I've found a way to approach this. See my logic (not code) below:
TableA = An extract of the Excel table containing the blank column in which you've put your notes or whatever (we'll refer to it as "Notes").
TableB = SharePoint or SQL database dataset that you're using to update TableA
TableC = The normal query in PowerQuery that typically refreshes your Excel table containing your Notes column. (You'll understand this by the end).
1. In PowerQuery, pull TableA (as a connection only - no output to an Excel worksheet).
- Keep the primary-key column(s) associated with the Notes column and also keep the actual Notes column.

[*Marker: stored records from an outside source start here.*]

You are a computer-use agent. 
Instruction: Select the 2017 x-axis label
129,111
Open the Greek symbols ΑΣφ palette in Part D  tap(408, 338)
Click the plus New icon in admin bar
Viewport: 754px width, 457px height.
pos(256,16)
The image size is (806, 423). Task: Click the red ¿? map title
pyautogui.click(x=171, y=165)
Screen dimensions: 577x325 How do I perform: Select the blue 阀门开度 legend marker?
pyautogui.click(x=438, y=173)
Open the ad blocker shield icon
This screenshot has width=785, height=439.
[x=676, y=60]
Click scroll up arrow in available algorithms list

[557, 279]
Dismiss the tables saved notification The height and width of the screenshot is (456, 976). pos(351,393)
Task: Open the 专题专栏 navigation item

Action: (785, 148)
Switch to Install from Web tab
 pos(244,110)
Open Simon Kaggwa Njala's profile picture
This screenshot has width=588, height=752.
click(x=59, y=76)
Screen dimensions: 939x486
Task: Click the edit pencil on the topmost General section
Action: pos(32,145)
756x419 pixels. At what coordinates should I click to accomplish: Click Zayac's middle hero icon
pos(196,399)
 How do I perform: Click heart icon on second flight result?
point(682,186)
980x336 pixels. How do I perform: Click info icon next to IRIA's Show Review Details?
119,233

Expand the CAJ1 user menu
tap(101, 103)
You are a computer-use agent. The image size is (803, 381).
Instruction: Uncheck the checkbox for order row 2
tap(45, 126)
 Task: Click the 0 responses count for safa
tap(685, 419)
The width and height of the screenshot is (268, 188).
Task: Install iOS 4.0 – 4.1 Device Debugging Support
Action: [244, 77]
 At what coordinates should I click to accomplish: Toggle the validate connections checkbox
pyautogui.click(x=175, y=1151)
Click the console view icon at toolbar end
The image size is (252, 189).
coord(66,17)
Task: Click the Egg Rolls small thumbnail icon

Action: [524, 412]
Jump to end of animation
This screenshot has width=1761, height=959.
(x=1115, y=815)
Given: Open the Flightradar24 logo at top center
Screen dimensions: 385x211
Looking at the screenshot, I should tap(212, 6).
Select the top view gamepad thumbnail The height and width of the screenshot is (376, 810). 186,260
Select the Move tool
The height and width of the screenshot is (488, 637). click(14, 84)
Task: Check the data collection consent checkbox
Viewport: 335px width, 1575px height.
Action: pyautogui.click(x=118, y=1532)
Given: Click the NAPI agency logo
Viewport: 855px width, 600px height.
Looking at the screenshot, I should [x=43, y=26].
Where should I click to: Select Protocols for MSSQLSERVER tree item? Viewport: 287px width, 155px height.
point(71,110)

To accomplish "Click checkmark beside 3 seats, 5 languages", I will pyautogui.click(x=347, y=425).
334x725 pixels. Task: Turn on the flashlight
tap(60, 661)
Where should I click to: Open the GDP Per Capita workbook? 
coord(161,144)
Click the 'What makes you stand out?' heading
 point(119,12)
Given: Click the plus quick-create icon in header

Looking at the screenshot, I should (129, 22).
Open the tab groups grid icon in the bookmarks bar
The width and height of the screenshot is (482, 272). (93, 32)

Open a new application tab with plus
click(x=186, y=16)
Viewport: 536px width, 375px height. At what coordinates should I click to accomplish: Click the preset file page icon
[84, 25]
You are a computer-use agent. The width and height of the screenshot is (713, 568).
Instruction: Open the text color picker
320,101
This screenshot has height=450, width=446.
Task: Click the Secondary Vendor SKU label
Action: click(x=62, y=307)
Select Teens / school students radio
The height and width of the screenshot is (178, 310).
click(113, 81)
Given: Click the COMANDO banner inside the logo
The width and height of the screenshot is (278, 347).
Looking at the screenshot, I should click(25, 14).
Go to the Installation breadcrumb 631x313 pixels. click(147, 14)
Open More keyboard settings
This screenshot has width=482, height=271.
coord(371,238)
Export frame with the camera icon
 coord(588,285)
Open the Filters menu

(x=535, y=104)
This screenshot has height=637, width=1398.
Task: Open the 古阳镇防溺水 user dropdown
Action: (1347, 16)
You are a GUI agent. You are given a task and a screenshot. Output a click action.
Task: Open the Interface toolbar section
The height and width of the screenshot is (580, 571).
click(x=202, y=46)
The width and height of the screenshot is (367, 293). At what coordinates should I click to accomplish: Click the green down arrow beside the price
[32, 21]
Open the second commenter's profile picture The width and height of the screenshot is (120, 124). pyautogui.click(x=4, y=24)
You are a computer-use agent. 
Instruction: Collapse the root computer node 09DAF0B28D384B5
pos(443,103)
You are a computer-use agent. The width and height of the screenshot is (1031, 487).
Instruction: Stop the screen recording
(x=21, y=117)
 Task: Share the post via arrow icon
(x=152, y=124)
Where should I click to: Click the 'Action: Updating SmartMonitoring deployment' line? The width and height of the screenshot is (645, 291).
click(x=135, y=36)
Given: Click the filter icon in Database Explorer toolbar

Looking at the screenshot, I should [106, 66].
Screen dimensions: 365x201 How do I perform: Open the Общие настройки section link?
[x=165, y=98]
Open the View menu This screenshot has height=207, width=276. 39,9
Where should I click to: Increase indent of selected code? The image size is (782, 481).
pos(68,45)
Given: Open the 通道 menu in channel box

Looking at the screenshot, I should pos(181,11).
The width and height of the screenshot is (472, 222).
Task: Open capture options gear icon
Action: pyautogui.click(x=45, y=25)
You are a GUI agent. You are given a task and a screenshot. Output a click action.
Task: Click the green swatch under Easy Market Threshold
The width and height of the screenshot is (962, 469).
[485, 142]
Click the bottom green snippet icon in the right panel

If you don't have a primary key, you'll have to manually create one in PowerQuery by adding a new column containing concatenated field values that won't change when TableB refreshes and overwrites TableA in Excel.
- Example: transaction ID or Date, Email Address, and Issue might combine to create a unique identifier.
2. Pull TableB in PowerQuery.
- Add a column onto TableB containing the same Primary Key that you made from TableA (if needed).
3. Join/merge TableA onto TableB using the primary key column you have or that you created in step 1.
- This is what becomes TableC.
- Move columns to where you need them on the final output table.
- Remove any columns associated with any custom Primary Key columns you created in the process.
4. Use TableC to overwrite the original Excel table.
It might be a bit of a pain. But, it's necessary if you want to keep your values manually filled into a blank column you created when the query refreshes.